Although currently noninvasive bladder cancer tests cannot replace cystoscopy, some have shown a promise of being clinically useful. One or a combination of these tests-markers may prove to be a prostate specific antigen for bladder cancer provided that patients and, more importantly, clinicians accept it.
我们在无创膀胱癌检测的临床预期背景下,回顾了目前可用的膀胱癌检测方法。
我们回顾了关于市售或已显示出临床实用性的膀胱癌检测方法的文献,并研究了每种检测方法与膀胱癌诊断标准方法的比较情况。

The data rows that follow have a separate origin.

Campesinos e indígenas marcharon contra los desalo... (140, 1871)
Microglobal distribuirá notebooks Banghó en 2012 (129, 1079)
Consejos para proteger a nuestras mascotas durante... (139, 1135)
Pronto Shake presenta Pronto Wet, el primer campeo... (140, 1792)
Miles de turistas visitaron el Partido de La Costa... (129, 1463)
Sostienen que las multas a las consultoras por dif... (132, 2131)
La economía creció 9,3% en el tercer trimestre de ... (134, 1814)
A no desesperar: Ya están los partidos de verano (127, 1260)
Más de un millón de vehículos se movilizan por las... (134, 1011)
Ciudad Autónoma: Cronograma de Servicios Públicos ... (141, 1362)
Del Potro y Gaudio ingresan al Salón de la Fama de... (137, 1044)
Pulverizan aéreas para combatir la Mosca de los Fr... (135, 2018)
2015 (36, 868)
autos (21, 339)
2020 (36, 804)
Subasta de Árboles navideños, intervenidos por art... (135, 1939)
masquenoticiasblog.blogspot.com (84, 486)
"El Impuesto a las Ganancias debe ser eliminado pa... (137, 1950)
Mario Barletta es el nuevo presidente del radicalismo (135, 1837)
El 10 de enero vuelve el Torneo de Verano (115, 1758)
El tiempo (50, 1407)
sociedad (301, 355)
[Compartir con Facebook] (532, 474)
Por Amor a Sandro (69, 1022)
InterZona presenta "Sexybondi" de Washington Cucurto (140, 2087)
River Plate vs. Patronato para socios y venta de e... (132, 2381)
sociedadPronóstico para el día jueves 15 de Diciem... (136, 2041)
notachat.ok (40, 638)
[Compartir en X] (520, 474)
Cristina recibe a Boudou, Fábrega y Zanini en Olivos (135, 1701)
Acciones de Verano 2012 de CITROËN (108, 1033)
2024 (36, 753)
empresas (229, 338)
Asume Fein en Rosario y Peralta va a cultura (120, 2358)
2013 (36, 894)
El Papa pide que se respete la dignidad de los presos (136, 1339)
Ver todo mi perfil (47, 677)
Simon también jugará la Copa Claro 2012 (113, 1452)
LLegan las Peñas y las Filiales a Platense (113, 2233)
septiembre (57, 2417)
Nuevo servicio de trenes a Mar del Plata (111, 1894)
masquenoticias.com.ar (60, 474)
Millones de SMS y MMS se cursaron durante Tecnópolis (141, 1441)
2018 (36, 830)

对膀胱癌进行无创检测的临床必要性有两方面,包括在肌肉浸润前早期检测高级别膀胱肿瘤以及监测肿瘤复发或新发情况。理想的无创检测应具备敏感性高、特异性强、快速、技术操作简单以及批内和批间变异低等特点。尿细胞学检查特异性高,但由于其相对较低的敏感性和主观性,适用性有限。Hemastix试纸条检测血尿对膀胱癌敏感但不具有特异性。与膀胱肿瘤生长和进展相关的分子可作为设计无创诊断检测方法的基础。美国食品药品监督管理局批准的BTA Stat和BTA TRAK检测,可检测尿液中的人补体因子H和一种相关蛋白,但对膀胱癌的敏感性为60%至80%,特异性为50%至70%(有症状患者中较低)。美国食品药品监督管理局批准的NMP22检测,用于测量尿液中核有丝分裂器蛋白水平,其对膀胱癌的敏感性为50%至100%,特异性为60%至90%。Accu-Dx检测尿液中的纤维蛋白降解产物、纤维蛋白和纤维蛋白原,不过该检测已不再商业化供应。免疫细胞检测将细胞学与免疫荧光技术相结合,以提高细胞学检测低级别肿瘤的敏感性。脱落细胞中端粒酶的端粒重复扩增协议检测对膀胱癌的敏感性为70%至86%,特异性为60%至90%。然而,端粒酶在尿液中的稳定性较低影响了其敏感性。透明质酸和透明质酸酶(HA-HAase)检测,用于测量尿液中透明质酸和透明质酸酶的水平,对膀胱癌的敏感性为90%至92%,特异性为80%至84%。定量细胞形态测量法评估脱落细胞的核形态和DNA含量以检测膀胱癌。膀胱癌标志物的清单正在迅速增加,大型多中心试验对于评估它们的实用性至关重要。
尽管目前无创膀胱癌检测方法不能替代膀胱镜检查,但其中一些已显示出临床应用的前景。如果患者以及更重要的是临床医生能够接受,这些检测方法或标志物中的一种或组合可能会成为膀胱癌的前列腺特异性抗原。